In September 2024, participants in AGI’s project “Building LGBTQ+ Communities in Germany and the United States: Past, Present, and Future” traveled to New York City for site visits and discussions about queer activism and rights, including a trip to the Stonewall National Monument. In 1969, the Stonewall riots against police harassment and brutality launched what would become an international movement for LGBTQ+ rights. Two participants, Phuong Tran and Lennart Linke, join the Zeitgeist to reflect on how Stonewall impacted the LGBTQ+ movement globally, how it influenced German and American culture, and why historical memory is important when addressing today’s civil rights challenges.
Guest Host
Eric Langenbacher, AGI Senior Fellow; Director, Society, Culture & Politics Program
Guests
Phuong Tran, Managing Community & Coalition Storyteller, American Civil Liberties Union of Virginia
Lennart Linke, Activist, Heidelberg LGBT Network
Transcript
Eric Langenbacher
Welcome, everybody, to the American-German Institute’s Zeitgeist podcast. I’m Dr. Eric Langenbacher. I am a senior fellow and the director of the Society, Culture & Politics program here at AGI, and I will be the host of this podcast today. This is our first podcast with the second cohort of our building LGBTQ+ communities project and I’m really, really pleased to introduce two of our participants who will be talking about the aftermath of Stonewall. So, from the United States, we have Phuong Tran who is the managing community and coalition storyteller at the American Civil Liberties Union of Virginia. She manages the ACLU storytelling program and works with a variety of clients, partners, supporters, community members, and the creative community in Virginia on multiple storytelling projects covering issues like LGBTQ+ rights, criminal legal reform, reproductive freedom, and voting rights. And then from Germany, we have Lennart Linke, who is a LGBTQ+ rights activist who lives in Heidelberg, Germany. His main goals in his activism have been to build resilient communities and learn from historic perspectives, develop strategies to preserve and strengthen queer rights in the future. He’s hosted panel discussions with City Council members and created a guide on candidate stances on LGBTQ+ issues in the Council elections. Beyond his activism, he recently received his master’s degree in molecular biotechnology at Heidelberg University and is moving towards a research career in cancer biology. So welcome, Phuong and Lennart. And to start things off, we’ll have Lennart start by giving us some details on what Stonewall was and its aftermath. Lennart.
Lennart Linke
Hi Eric, thanks for having us. So during the first part of our excursion to New York City, we visited the Stonewall National Monument. And as a quick background—I think most of the listeners will be familiar with it—the Stonewall riots took place in June 1969 and were a big pushback against persecution and police brutality in New York City against queer people, and in modern day it’s widely considered to be a catalyst for the modern LGBTQ+ civil rights movement of course, in the United States, but also in other Western countries.

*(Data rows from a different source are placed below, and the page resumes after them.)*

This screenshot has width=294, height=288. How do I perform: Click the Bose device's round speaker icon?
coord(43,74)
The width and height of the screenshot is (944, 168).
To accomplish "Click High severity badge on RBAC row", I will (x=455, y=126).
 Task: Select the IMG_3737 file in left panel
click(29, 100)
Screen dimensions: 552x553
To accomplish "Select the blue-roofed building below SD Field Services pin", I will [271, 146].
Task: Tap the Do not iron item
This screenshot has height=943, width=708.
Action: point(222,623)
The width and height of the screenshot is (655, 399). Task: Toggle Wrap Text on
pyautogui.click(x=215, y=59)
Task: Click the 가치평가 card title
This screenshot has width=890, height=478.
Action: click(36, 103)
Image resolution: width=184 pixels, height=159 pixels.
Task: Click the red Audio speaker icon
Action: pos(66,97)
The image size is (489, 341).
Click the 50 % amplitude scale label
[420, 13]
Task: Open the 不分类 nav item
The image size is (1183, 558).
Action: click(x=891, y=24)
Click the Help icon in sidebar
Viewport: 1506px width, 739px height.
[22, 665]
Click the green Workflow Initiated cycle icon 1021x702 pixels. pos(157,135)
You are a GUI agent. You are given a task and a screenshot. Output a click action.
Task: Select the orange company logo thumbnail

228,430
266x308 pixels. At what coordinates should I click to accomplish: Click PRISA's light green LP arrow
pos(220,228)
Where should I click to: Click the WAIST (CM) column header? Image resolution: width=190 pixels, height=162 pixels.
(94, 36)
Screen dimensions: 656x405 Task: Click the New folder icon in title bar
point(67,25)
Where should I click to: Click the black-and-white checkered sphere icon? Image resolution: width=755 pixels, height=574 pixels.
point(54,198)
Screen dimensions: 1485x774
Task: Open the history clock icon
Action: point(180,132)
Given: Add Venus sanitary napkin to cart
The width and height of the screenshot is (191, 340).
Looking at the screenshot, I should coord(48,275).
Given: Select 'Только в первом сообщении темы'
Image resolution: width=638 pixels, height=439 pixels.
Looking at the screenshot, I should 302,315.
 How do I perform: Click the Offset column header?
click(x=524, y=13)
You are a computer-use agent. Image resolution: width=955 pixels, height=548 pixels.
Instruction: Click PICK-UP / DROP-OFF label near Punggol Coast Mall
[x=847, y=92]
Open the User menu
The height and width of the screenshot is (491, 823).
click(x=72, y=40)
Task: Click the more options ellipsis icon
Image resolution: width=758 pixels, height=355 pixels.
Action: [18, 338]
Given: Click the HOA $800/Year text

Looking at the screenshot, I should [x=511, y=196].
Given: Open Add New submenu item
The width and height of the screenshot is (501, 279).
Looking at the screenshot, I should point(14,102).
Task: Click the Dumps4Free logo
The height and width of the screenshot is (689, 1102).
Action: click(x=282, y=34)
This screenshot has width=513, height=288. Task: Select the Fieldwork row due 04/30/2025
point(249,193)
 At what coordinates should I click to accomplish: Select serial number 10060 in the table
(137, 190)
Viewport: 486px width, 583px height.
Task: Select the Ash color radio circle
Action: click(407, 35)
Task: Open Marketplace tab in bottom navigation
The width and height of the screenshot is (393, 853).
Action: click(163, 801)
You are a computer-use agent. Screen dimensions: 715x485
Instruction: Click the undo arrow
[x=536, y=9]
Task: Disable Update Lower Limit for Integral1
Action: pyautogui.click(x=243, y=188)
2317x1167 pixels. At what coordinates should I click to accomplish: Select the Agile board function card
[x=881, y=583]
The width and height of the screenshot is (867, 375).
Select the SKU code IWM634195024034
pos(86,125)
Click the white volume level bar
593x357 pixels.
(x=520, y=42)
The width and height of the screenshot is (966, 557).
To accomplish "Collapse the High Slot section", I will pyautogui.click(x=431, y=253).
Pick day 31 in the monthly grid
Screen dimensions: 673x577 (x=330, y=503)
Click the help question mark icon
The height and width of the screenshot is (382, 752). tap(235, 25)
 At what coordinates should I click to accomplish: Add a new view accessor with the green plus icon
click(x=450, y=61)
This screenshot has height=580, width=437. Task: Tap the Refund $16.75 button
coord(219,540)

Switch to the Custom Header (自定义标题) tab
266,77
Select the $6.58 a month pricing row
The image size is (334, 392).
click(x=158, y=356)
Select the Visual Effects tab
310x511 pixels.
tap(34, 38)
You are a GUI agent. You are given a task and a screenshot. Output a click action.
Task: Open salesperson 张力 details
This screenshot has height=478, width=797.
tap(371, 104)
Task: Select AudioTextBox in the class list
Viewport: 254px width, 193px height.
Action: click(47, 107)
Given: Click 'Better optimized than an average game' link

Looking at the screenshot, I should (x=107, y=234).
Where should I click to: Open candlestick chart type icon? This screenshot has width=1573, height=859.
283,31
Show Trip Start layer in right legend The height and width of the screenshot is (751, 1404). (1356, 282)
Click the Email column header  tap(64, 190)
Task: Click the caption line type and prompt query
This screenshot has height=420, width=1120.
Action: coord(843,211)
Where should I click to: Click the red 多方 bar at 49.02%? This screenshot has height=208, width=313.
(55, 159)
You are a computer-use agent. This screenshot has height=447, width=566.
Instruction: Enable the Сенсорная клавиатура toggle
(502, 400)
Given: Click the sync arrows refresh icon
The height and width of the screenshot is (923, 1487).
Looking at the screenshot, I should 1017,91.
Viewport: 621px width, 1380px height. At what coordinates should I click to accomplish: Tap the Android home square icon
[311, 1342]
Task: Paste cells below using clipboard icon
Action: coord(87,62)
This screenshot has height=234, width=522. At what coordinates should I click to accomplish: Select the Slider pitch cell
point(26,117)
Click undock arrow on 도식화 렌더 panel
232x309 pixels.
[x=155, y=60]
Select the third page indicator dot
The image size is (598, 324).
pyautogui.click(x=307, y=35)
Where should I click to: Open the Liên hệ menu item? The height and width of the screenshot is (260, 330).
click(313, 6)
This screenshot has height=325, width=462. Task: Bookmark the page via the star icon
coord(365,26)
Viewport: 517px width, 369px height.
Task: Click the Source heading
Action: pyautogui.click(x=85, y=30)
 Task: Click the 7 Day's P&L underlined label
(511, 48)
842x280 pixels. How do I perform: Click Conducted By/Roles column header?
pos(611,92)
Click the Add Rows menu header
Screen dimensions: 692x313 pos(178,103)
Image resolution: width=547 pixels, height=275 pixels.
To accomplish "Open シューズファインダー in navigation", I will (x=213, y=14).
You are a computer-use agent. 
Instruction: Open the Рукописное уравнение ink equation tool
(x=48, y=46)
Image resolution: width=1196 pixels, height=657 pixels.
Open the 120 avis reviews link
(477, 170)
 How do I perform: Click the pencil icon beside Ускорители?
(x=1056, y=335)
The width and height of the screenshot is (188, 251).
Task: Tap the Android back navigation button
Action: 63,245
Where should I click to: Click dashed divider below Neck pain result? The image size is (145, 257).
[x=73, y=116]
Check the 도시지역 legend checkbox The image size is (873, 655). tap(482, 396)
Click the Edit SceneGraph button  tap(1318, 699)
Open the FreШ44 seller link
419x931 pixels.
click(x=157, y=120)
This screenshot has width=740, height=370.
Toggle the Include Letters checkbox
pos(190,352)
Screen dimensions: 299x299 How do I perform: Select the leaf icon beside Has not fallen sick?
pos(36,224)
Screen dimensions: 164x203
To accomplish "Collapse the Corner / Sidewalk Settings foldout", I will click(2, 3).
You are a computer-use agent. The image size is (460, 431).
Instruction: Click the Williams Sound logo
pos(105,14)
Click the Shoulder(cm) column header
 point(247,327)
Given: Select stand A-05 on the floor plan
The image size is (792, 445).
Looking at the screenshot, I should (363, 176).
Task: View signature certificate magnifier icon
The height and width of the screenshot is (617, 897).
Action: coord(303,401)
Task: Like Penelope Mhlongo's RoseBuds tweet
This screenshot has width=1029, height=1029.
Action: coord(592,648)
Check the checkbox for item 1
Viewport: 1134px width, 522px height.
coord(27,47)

And in 2016, the Stonewall Inn, which was the bar where this major riot happened, was designated a national monument by the Obama administration to recognize its significance in American history and culture, and it’s the first American monument dedicated to the queer civil rights movement.
Eric Langenbacher
Phuong, anything you’d like to add?
Phuong Tran
Thank you, Lennart, for the quick overview, and thank you Eric for having us today for the podcast. Stonewall was really a highlight of our trip to New York City this past fall, and I think that it was an opening. These communities had existed for a long time, and for the first time, they were able to be out in a different way, and that’s why as Lennart said, Stonewall was a catalyst. After Stonewall, so many things changed, so many things were started and grew and thrived, and we will explore that further. Something that really stood out for me when we visited Stonewall National Monument was a recognition of Marsha P. Johnson, Sylvia Rivera, and Zazu Nova, all the leaders in the movement at that time that didn’t get the recognition they deserved within their lifetime. And that’s something I would love to explore and discuss further about the politics of history remembrance. Like what we choose to remember and how it can inform and teach a lesson as we think about our movement today. So that is an overview of Stonewall, and we are ready to dig deeper!
Eric Langenbacher
My first question to you both is it, it’s now been 55 years since the Stonewall uprising. So how do you think that those events have changed society in both the U.S. and in Germany? Who would like to take that question first? Lennart, maybe?
Lennart Linke
Yes. So my first focus is on the way it changed this activism and organizing. Stonewall definitely has inspired a movement that goes way beyond the United States. For example, the German Pride parades. We have every summer called “Christopher Street Days” in remembrance to the street where the Stonewall riots happened, and it gave visibility and space to activists in Western Europe and the United States to fight for equal rights and decriminalization, marriage equality, and also at a later stage protection from discrimination.
Eric Langenbacher
Phuong?
Phuong Tran
Another legacy of Stonewall I think has to do with cultural shift. Stonewall really brought to the surface a lot of the issues that LGBTQ+ people and community face. It increased visibility, awareness, and it kind of started a Pride movement. A year after Stonewall, the first pride march started and then right after that, every year there would be Pride march everywhere in America. And then globally. So, it’s really starting point for a cultural shift. Stonewall also brought national and international attention to LGBTQ+ issues, highlighting the discrimination and violence faced by the community. Stonewall influenced art, literature, and media representation of LGBTQ+ people, which we saw on our trip at the Leslie Lohman Museum and at The Center as well—I’m just thinking of examples from our trip to mention.
Eric Langenbacher
Right. Why don’t we focus and delve a little bit more deeply into that phenomenon of backlash that you just mentioned, Phuong. Would you like to talk a little bit more about backlash to LGBTQ+ civil rights initiatives, both immediately after the Stonewall riots, and then more recently?
Phuong Tran
I can talk about what happened in the U.S. Like I said, right after the Stonewall riots in 1969, several LGBTQ+ rights organization were started such as STAR. Pride marches also started, and not just in New York City but even in my state, Virginia, you would have a Pride March as early as 1970/1971. But then at the same time in the 80s and in the 90s, you have the AIDS pandemic hitting the LGBTQ+ community really hard. And it was a major failure of the U.S. government to address it as a public health epidemic and to push LGBTQ+ people further in the shadows and saying that it’s OK, and so many people died that we remember. When we visited New York City and the NYC AIDS Memorial, so that one of the backlash that I kind of think about right after Stonewall, you thought that you get the visibility, you get the awareness. And then, yeah, your problems, your mental health, your physical health isn’t treated as a public health issue. And then, later on, after Stonewall, we have, major legal victories like marriage equality, the decriminalization of the sodomy law, and the passing of anti-discrimination laws in the U.S. All of that just happened in the early 2000s. So many years after Stonewall.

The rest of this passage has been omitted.